Huang Nubo: I’m getting published by Gallimard

NRK‘s recent interview with poet-tycoon Huang Nubo soon drifted, fittingly, into the realm of poetry. He is, after all, “first of all a poet” who became a businessman just “to survive”. (Before becoming a businessman, he survived as an editor for an Association of Mayors – at the time when he published his first poetry collection – and, before that, as an official at the Propaganda Department.)

“Do you know the French publishing house Gallimard?” he asked his interviewer. “They are one of the top publishers in the world. In the last hundred years, they have never published poetry by Asian poets [this is almost true], but this year they are going to publish a poetry collection by me.”
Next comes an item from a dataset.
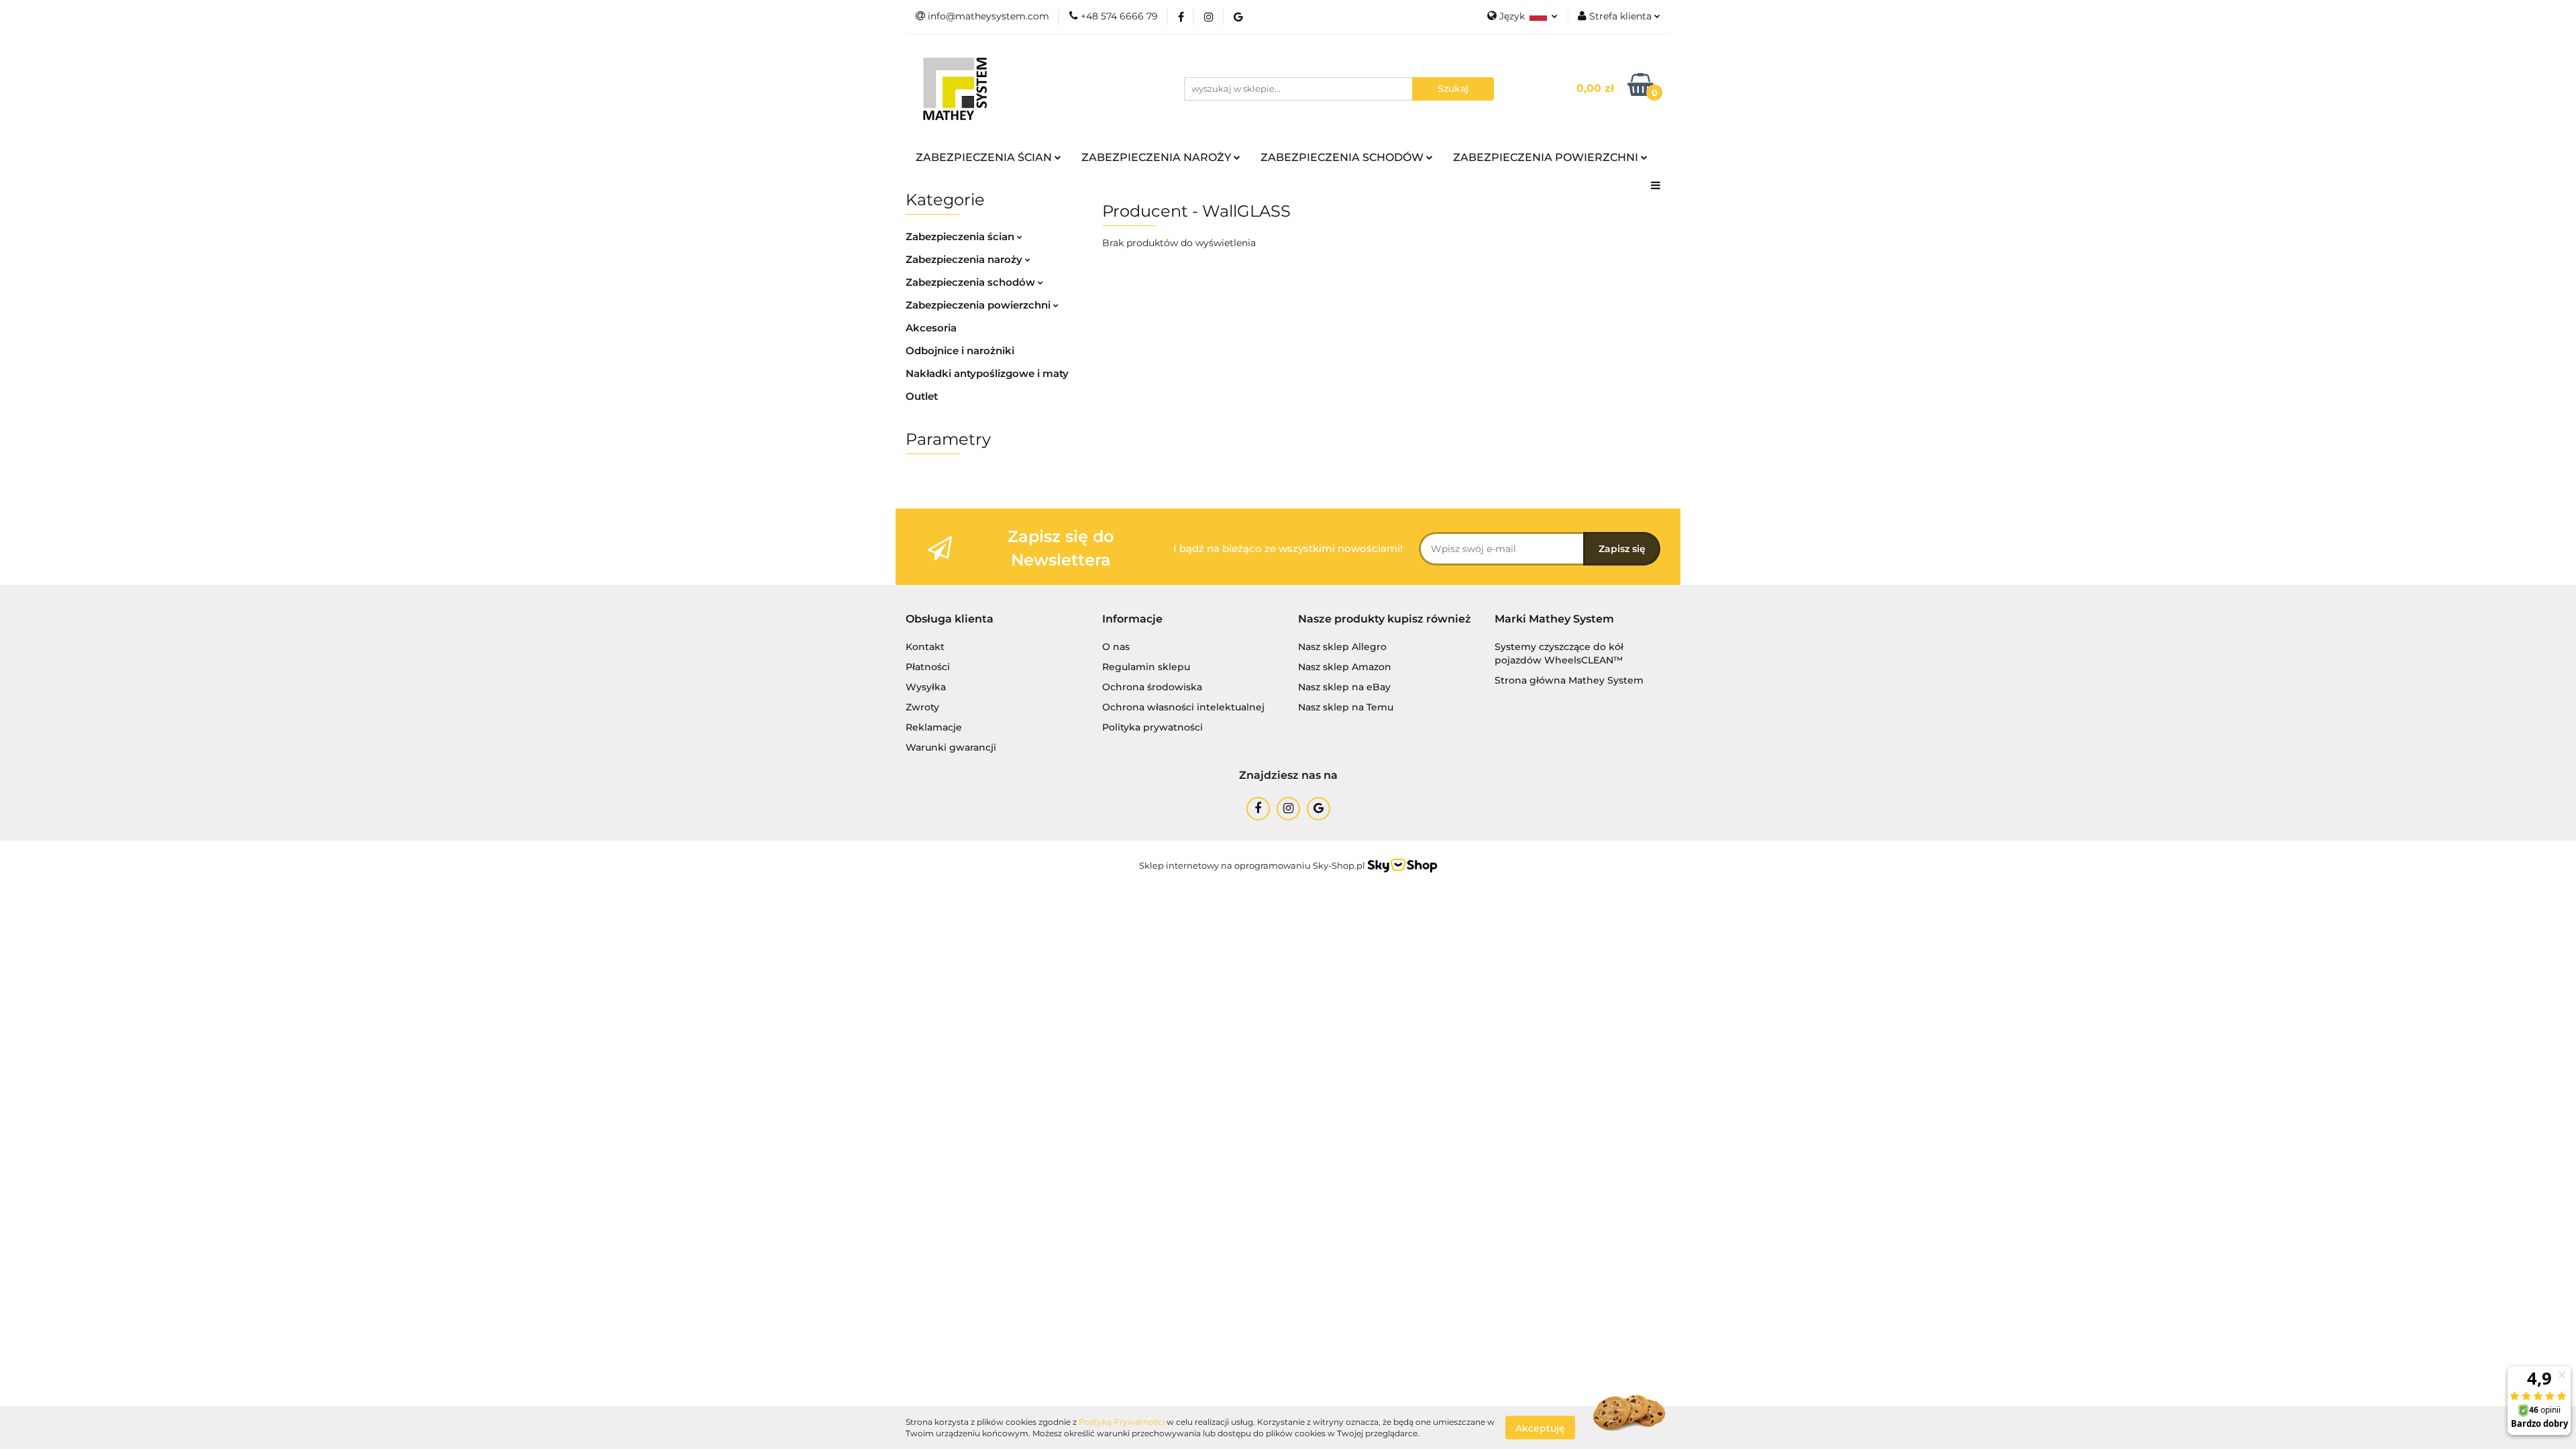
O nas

In other, possibly unrelated news, André Velter, since 1999 the director of Gallimard’s poetry series, was with Huang earlier this month in the latest edition of a Chinese-French poetry festival, organised among others by Huang’s company Zhongkun 中坤 in Beijing. It’s quite a coincidence for Huang to announce that his poetry will appear in a collection directed by Velter, just after he’s praised the Norwegian government for refraining from meeting the Dalai Lama. Had the Norwegians ignored China’s warnings and met the guy, he had implied, his investment plans in the country might not be able to proceed. Velter, a poet, and his partner Marie-José Lamothe, a photographer and tibetologist, have often written about Tibetan issues, and he hasn’t been particularly enthusiastic about Chinese rule in the region, which he describes as “a brutal occupation“.

That Huang is a poet is mentioned pretty much everywhere he’s talked about, but this blog actually quotes his poetry from time to time.